In de naaste omgeving stortte een aangeschoten vliegtuig neer aan de Bird, en één achter klein Gaastmeer, en een vliegtuig kwam in de problemen met de beschieting van de trein bij het station van IJlst. Ook aan de Schatting voor Heeg, waar een vrachtauto aan kwam rijden van de firma Koehoorn uit Lemmer, die zou door een Engels jachtvliegtuig worden beschoten.

Als schooljongen zag ik een vliegtuig laag aan komen vliegen, en een paar fietsers zag ik de fiets neer gooien, en weg duiken in de berm bij het bruggetje van villa Romzicht. Zelf stond ik halverwege het pad naar het gemaal, de kogels die de grond raakten naast de villa, daar zag ik de graspollen van omhoog vliegen, en daarop werd het schiphuis geraakt.
De vrachtauto werd niet geraakt, omdat een wakkere jonge Hegemer Berthus Gerritsma, die begreep dat het om de vrachtauto te doen was. Hij ging net op tijd op de weg staan, en liet de auto stoppen, waarna Berthus in de berm dook.  De chauffeur van de auto en ik hebben die dag veel geluk gehad, ik begreep toen niet echt waar het om ging. Veel later hoorde ik van Berthus het echte verhaal.

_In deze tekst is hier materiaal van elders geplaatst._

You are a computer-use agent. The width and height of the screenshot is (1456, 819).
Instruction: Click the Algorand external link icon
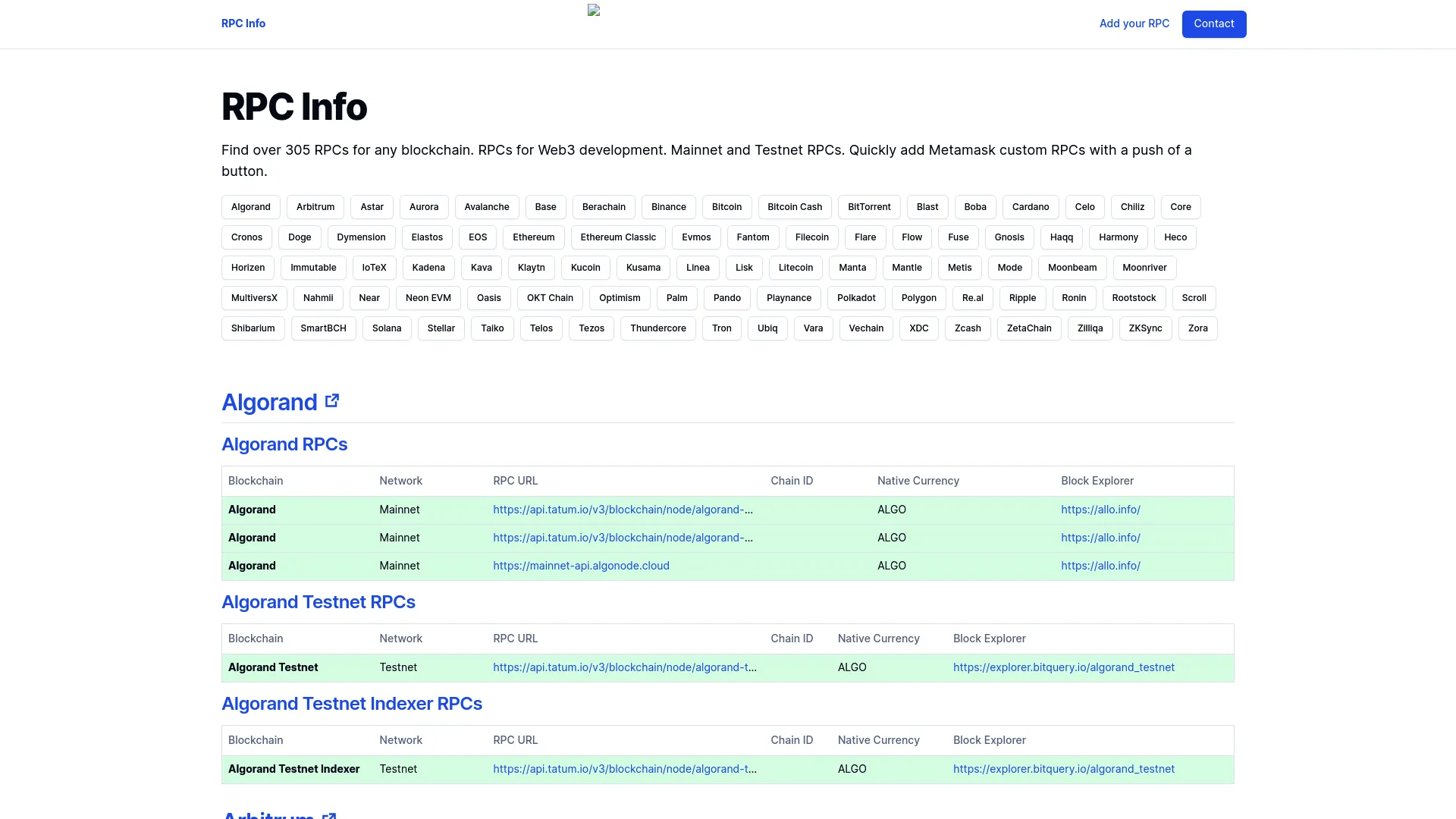[x=332, y=401]
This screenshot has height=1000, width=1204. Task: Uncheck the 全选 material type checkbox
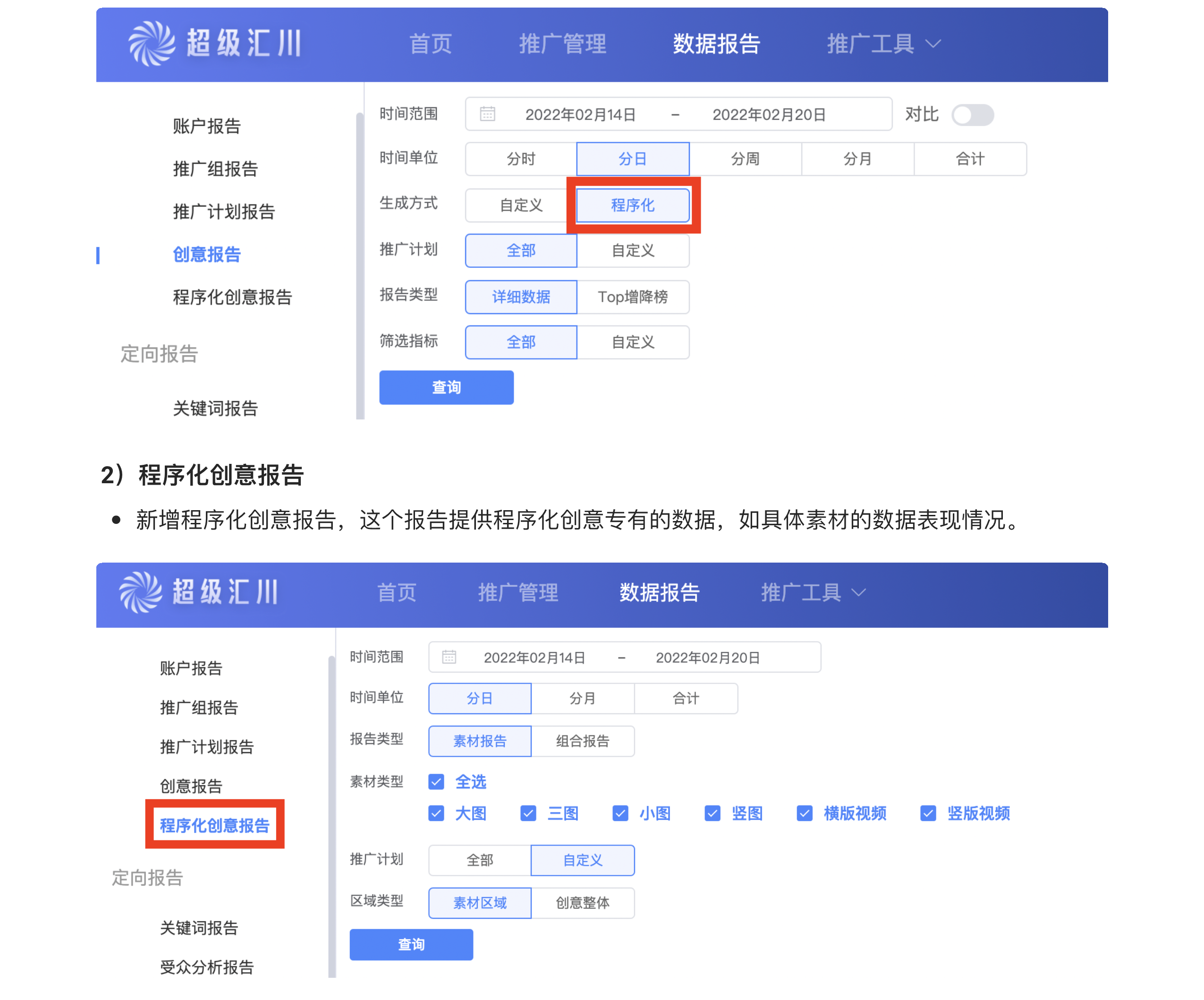436,781
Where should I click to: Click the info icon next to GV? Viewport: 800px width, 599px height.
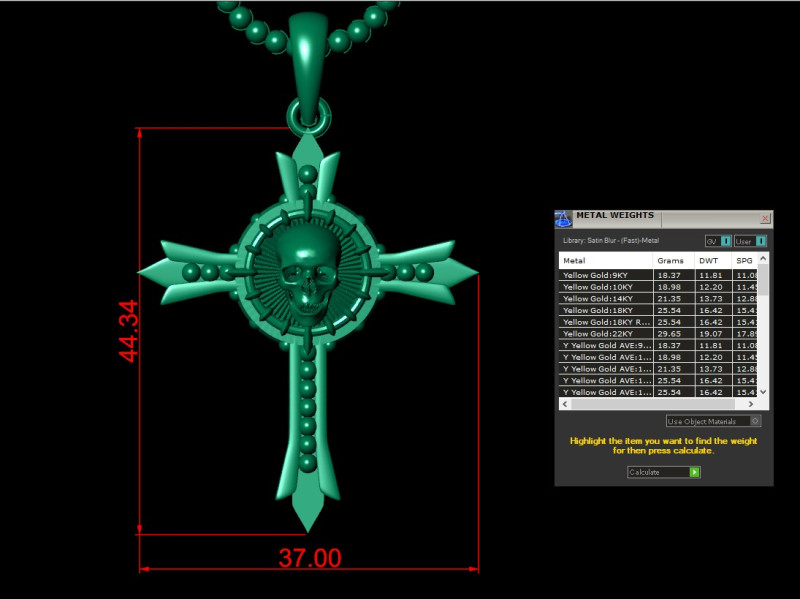[726, 242]
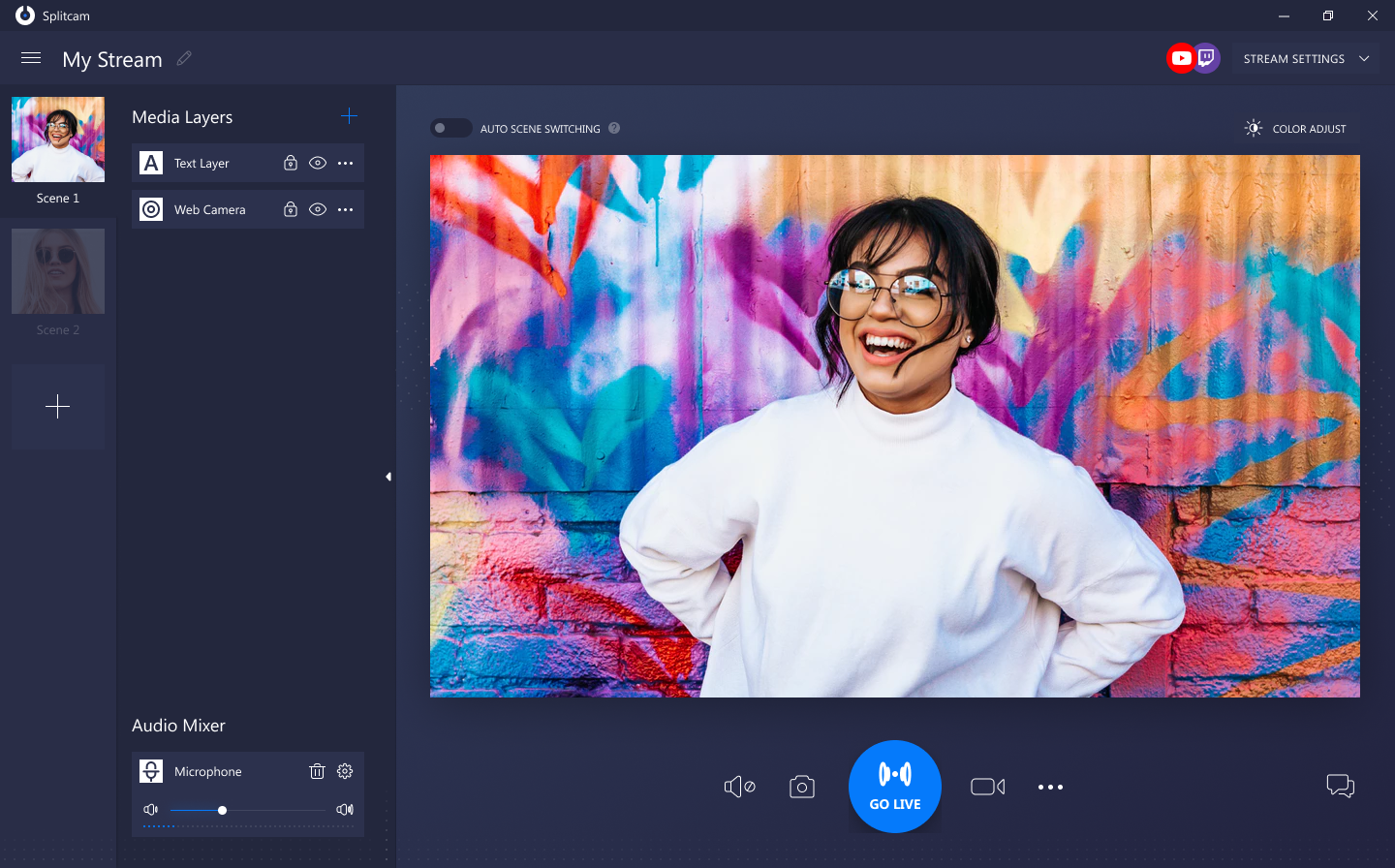Open the Color Adjust panel

[1296, 128]
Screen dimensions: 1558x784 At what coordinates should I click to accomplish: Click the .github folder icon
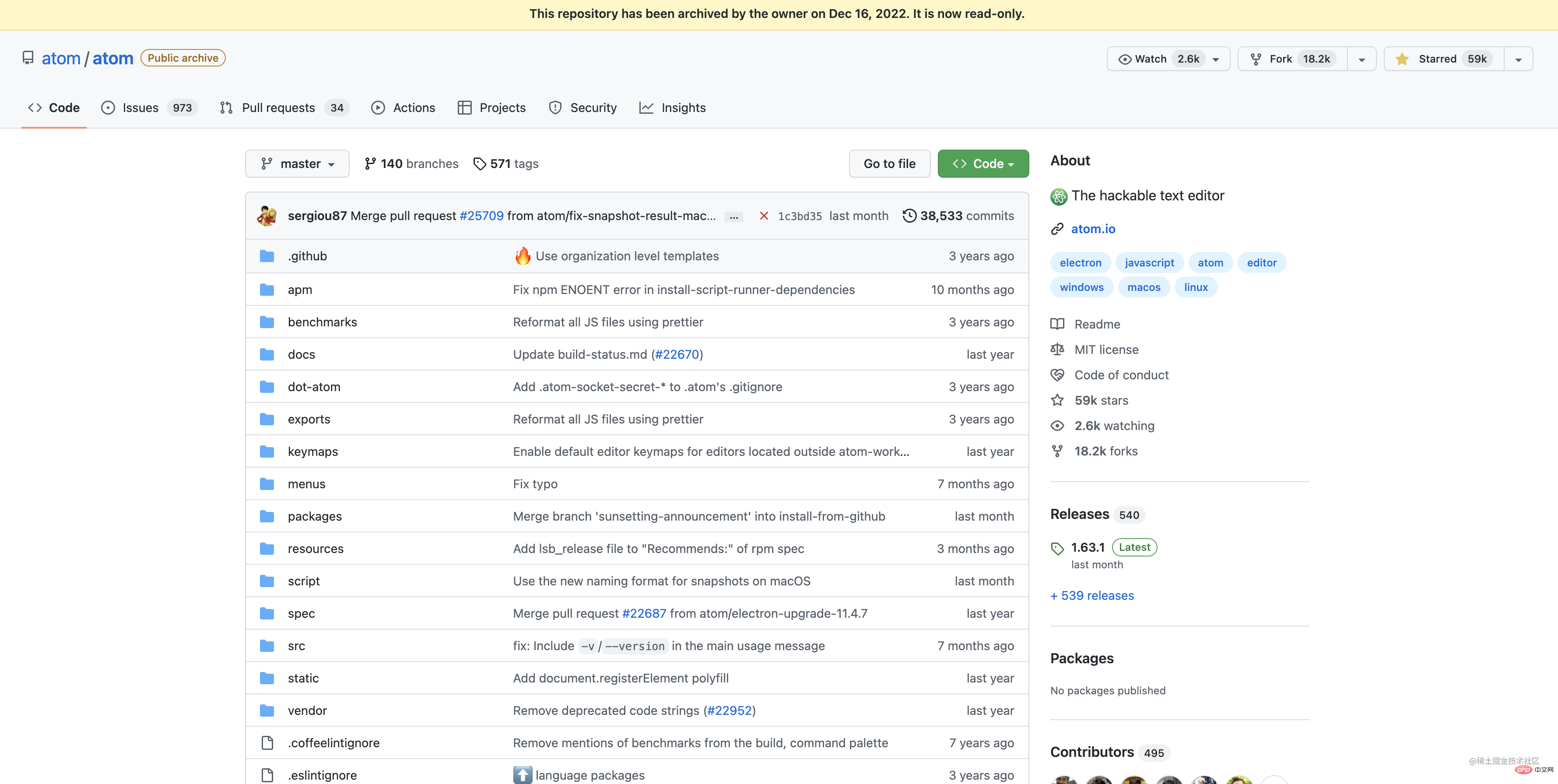pyautogui.click(x=267, y=256)
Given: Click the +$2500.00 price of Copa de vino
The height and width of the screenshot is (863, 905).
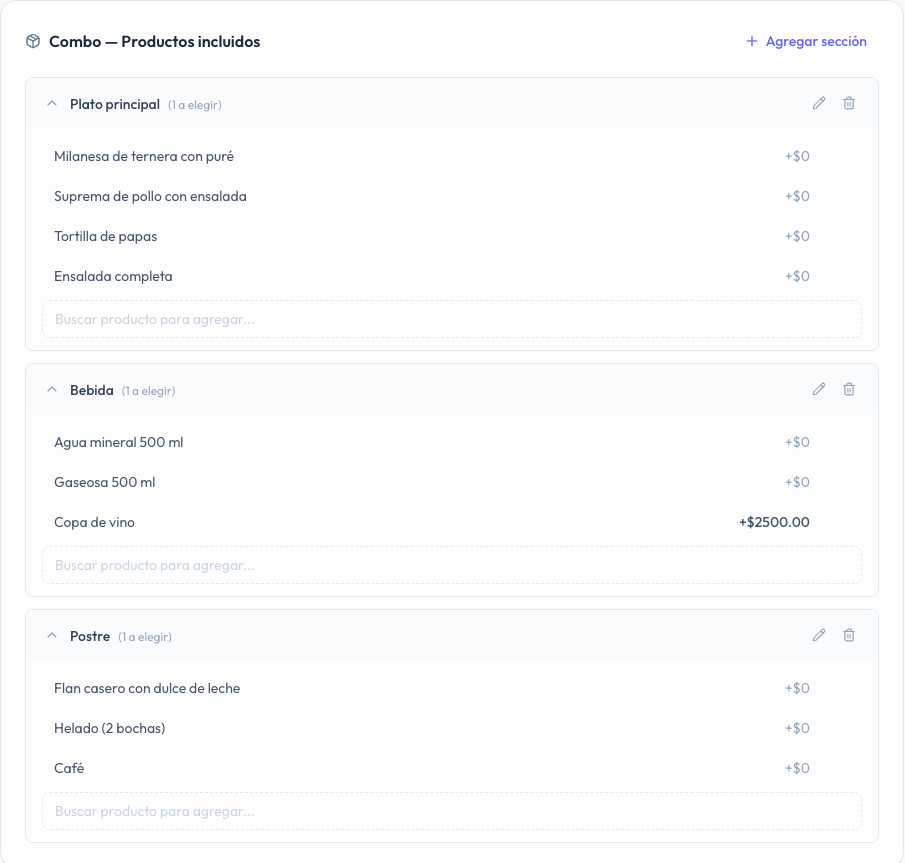Looking at the screenshot, I should point(774,522).
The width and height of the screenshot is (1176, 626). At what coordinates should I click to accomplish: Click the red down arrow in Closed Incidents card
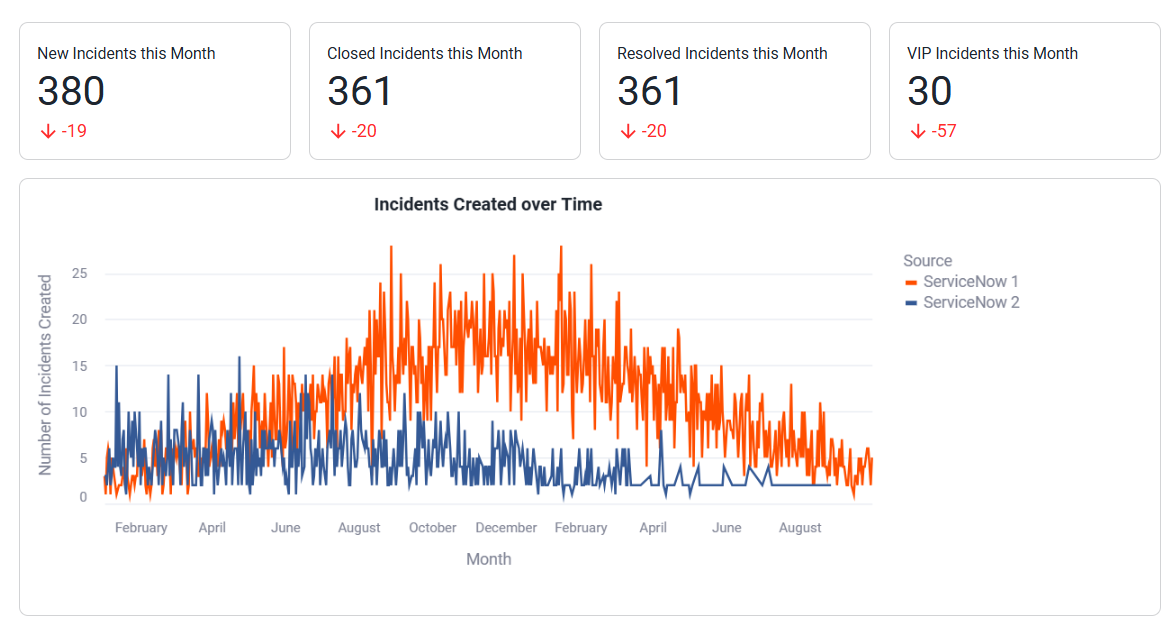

Wapens werden gedropt boven de Gouden Bodem, de ondergrondse heeft deze wapens  gebruikt de laatste dag voor dat we hier bevrijd waren bij de Wellebrug waardoor een boerderij in vlammen opging, en waarbij ook een dode aan de kant van het verzet te betreuren viel. De parachutes van de dropping werden verdonkeremaand, maar toch wisten handige dames daar een kledingstuk van te maken.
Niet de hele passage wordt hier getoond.